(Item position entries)
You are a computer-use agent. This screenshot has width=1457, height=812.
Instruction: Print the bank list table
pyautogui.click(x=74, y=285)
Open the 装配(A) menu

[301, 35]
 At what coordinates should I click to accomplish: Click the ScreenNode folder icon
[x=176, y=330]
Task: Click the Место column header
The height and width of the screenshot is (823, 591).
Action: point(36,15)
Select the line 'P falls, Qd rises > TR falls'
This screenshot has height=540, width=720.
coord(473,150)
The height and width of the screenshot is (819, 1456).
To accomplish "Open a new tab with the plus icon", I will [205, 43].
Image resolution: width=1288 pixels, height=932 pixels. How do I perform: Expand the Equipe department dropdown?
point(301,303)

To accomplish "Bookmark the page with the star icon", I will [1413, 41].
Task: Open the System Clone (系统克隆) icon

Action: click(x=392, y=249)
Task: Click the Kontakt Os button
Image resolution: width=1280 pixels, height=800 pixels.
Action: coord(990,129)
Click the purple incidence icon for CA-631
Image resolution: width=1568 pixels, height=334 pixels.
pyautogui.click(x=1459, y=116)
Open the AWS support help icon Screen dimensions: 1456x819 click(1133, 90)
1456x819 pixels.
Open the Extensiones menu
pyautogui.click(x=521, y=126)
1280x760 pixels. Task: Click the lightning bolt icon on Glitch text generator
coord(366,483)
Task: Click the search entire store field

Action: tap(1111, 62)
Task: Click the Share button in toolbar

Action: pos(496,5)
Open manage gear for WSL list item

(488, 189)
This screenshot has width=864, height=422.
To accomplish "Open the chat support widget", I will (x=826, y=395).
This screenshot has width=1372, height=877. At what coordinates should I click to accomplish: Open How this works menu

> **TASK TO COMPLETE**:
Present the lines from the one containing "The height and width of the screenshot is (819, 1456)." through the end of the records as a numbered list, omitting blank lines.

> **WRITTEN REPLY**:
1. The height and width of the screenshot is (819, 1456).
2. To accomplish "Open a new tab with the plus icon", I will [205, 43].
3. Image resolution: width=1288 pixels, height=932 pixels. How do I perform: Expand the Equipe department dropdown?
4. point(301,303)
5. To accomplish "Bookmark the page with the star icon", I will [1413, 41].
6. Task: Open the System Clone (系统克隆) icon
7. Action: click(x=392, y=249)
8. Task: Click the Kontakt Os button
9. Image resolution: width=1280 pixels, height=800 pixels.
10. Action: coord(990,129)
11. Click the purple incidence icon for CA-631
12. Image resolution: width=1568 pixels, height=334 pixels.
13. pyautogui.click(x=1459, y=116)
14. Open the AWS support help icon Screen dimensions: 1456x819 click(1133, 90)
15. 1456x819 pixels.
16. Open the Extensiones menu
17. pyautogui.click(x=521, y=126)
18. 1280x760 pixels. Task: Click the lightning bolt icon on Glitch text generator
19. coord(366,483)
20. Task: Click the search entire store field
21. Action: tap(1111, 62)
22. Task: Click the Share button in toolbar
23. Action: pos(496,5)
24. Open manage gear for WSL list item
25. (488, 189)
26. This screenshot has width=864, height=422.
27. To accomplish "Open the chat support widget", I will (x=826, y=395).
28. This screenshot has width=1372, height=877. At what coordinates should I click to accomplish: Open How this works menu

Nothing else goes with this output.